DIRECTIONS:
Repeat the listing exactly. The images do not belong in the copy.
:: SOURCE INFORMATION ::
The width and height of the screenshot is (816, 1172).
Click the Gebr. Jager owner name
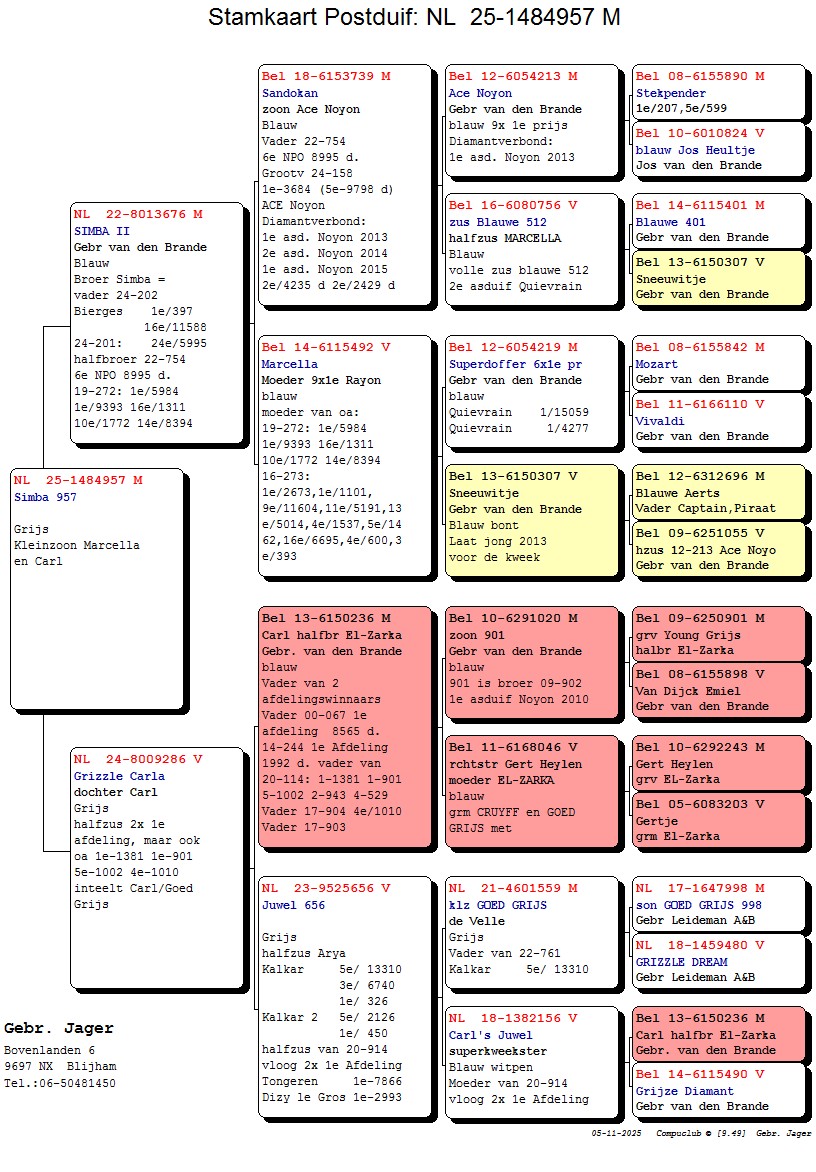[x=59, y=1028]
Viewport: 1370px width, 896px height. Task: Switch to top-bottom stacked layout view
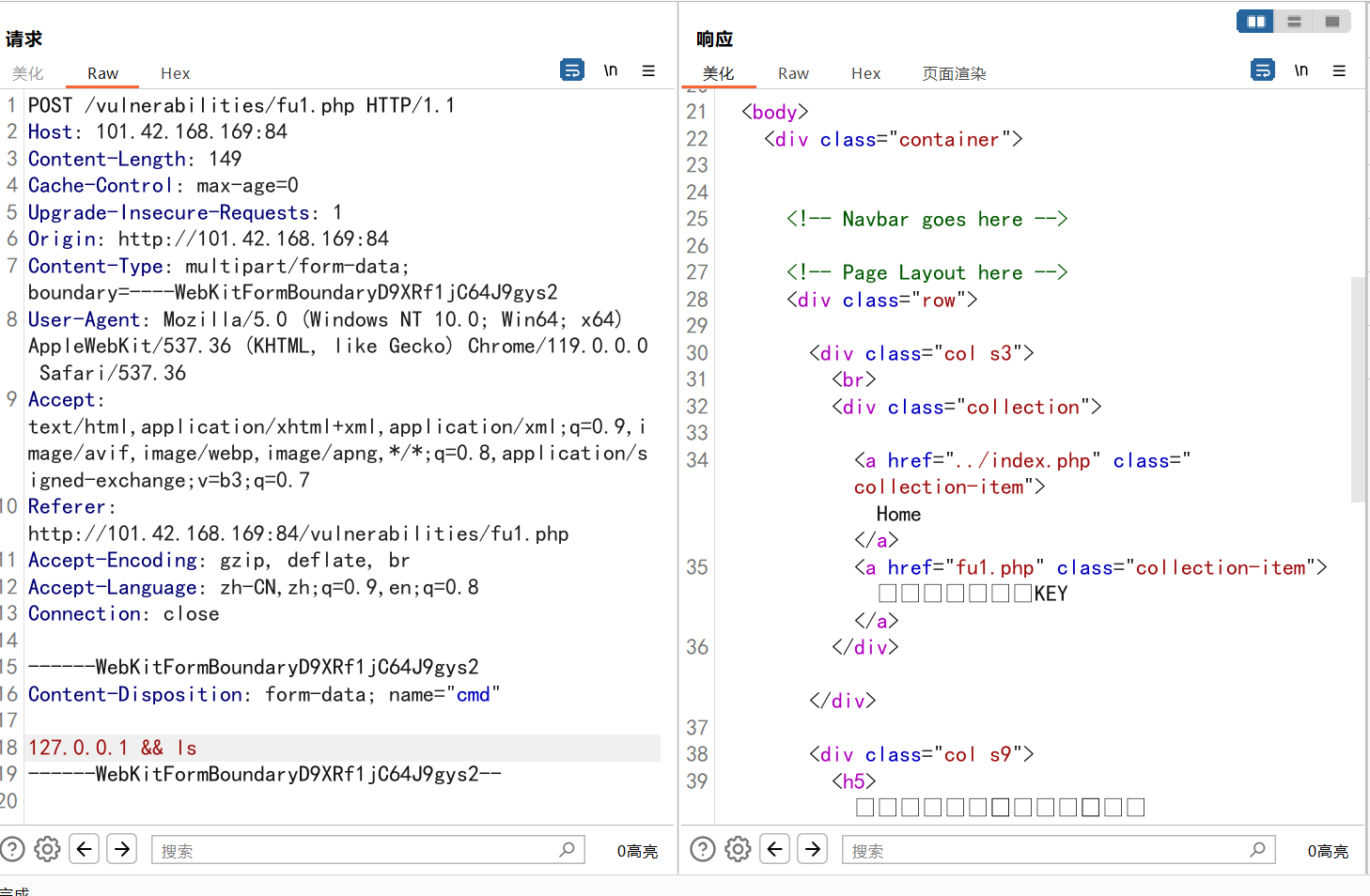tap(1294, 22)
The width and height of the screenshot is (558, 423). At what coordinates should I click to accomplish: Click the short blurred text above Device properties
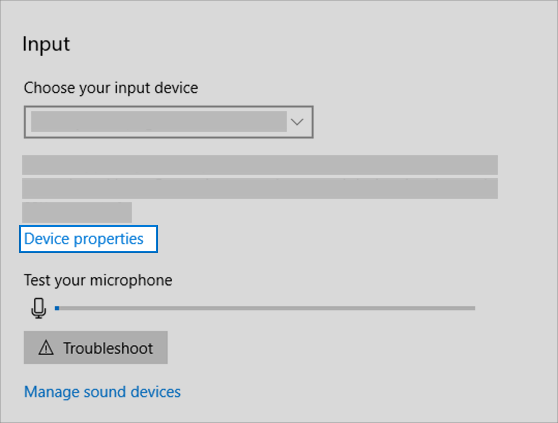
:::
TASK RESPONSE:
The width and height of the screenshot is (816, 1172).
Click the Gebr. Jager owner name
[x=59, y=1028]
Viewport: 1370px width, 896px height. Task: Switch to top-bottom stacked layout view
tap(1294, 22)
The width and height of the screenshot is (558, 423). At what coordinates should I click to accomplish: Click the short blurred text above Device properties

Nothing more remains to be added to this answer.